Not wanting to think about imminent homelessness, he reached over and sniffed the bouquet of white roses that had been placed in a vase next to the sofa. ‘Aah!’ He turned to Beatrice and smiled. ‘They’re lovely.’

‘Thank you,’ the old lady beamed, ‘you’re very kind.’

‘Not at all; I like flowers. These are very nice indeed.’

‘I grow them myself.’ She gestured towards the garden which stretched from the back of the house for maybe a hundred yards before giving on to farmers’ fields. ‘I’ve been a member of the Amateur Rose Breeders’ Association for more than fifty years now.’ Martin nodded. Beatrice guessed he must be in his early twenties, but sitting on her sofa, with his tie at half-mast and crumbs around his mouth, he looked about twelve.

A boy sent to do a man’s job.

‘My mum likes her garden, too, although ours is a lot smaller than yours.’

‘Yorkshire is famous for its roses,’ Beatrice explained. ‘The white rose of York dates back to the first Duke of York in the fourteenth century.’

‘Yes,’ Martin nodded. History wasn’t his strong point and he was already feeling hungry again. There was one French fancy left on the plate, a yellow one. Not ideal, but better than nothing. He couldn’t grab it, could he?

Beatrice pointed to the vase. ‘Those ones are called Margaret Thatcher.’

The boy frowned. ‘After the prime minister?’

‘Yes.’

His eyes narrowed as his brain tried to compute this latest piece of information. ‘But I thought you hated her?’

Beatrice placed her cup on the table and gave the young man a steely glare. ‘“Hate” is a very strong word, Mr Palmer,’ she said primly, ‘particularly when you get to my age.’ She was conscious that she was slipping into schoolteacher mode, going back to the days when she tried to instil some interest in mathematics amongst the flotsam and jetsam passing through the third year in King Ecgbert’s school in Sheffield. It wasn’t necessarily her most friendly demeanour, but at least this lesson would be short. ‘I don’t hate Mrs Thatcher. Apart from anything else, I have never met the lady. But I don’t particularly like some of the things that she says and I don’t like some of the things that she does.’

‘Ye-es. .’ Settling in for a long lecture, her guest kept his eyes firmly on the last cake on the plate.

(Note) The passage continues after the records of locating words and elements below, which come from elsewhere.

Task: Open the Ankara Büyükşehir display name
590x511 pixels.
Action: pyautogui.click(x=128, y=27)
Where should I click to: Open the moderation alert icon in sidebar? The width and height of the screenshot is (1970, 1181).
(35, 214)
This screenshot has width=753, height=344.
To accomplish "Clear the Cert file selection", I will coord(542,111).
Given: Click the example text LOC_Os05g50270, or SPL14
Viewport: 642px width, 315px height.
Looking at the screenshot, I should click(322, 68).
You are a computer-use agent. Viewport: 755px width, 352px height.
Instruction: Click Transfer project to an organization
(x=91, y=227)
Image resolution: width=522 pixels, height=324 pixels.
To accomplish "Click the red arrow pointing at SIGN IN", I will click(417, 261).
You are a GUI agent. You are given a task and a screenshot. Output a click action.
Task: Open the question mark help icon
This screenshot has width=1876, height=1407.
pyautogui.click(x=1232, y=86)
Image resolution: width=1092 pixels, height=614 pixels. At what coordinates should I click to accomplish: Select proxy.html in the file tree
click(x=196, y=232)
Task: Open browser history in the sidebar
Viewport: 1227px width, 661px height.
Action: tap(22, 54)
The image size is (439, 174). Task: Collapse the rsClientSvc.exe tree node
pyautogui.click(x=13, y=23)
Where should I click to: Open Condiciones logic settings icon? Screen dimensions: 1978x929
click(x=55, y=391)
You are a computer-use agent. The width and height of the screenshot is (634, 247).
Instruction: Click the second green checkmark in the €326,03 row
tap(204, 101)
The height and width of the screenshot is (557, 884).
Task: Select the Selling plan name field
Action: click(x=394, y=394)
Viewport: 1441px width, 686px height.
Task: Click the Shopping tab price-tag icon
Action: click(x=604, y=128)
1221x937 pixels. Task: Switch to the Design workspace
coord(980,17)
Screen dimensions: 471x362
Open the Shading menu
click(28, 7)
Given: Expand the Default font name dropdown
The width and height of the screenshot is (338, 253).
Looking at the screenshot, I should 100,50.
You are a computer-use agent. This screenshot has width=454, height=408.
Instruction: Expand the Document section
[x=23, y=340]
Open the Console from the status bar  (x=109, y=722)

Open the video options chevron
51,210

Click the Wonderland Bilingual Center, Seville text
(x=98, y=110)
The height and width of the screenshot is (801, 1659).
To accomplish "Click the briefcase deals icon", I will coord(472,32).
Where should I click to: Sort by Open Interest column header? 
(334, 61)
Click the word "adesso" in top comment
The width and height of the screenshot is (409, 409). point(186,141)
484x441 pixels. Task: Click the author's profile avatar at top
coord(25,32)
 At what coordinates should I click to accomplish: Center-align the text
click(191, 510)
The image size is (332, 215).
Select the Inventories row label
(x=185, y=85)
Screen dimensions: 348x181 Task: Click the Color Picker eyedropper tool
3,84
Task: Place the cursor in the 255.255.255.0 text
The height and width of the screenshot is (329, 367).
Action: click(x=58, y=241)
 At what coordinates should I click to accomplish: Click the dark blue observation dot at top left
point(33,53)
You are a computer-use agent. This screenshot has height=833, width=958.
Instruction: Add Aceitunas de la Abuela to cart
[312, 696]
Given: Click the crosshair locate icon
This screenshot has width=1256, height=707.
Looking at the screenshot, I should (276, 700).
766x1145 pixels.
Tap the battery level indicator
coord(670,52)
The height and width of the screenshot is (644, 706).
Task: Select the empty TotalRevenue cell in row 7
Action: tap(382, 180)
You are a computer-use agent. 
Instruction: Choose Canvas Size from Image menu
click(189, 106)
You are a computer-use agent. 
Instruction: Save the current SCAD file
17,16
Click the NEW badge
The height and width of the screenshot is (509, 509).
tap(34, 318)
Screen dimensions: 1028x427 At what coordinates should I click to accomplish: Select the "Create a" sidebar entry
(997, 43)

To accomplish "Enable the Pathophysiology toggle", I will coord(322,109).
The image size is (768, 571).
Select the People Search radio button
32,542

‘I look at all the conflict and violence taking place right now and I wonder just why it is taking place.’

‘Well-’

‘And I wonder if we had more intelligent, thoughtful political leaders we might not be able to avoid it. All this shameful nonsense about the miners being “the enemy within”, it is crass and unhelpful, the language of a woman spoiling for a fight.’ On a roll now, conscious of her elevated heart rate, she glared at young master Palmer, ‘and using useful lackeys like you to do her bidding.’

‘But-’

‘I am sure you will disagree with me. Indeed, you are paid to do so. But the strikers are just normal people with families to support. They are the exactly the same as you and me.’

Speak for yourself, grandma, Palmer mused.

‘It seems incredible to me that such a basic truth can threaten the thought police so much.’

Palmer blushed. ‘I’m hardly the thought police, Mrs Slater.’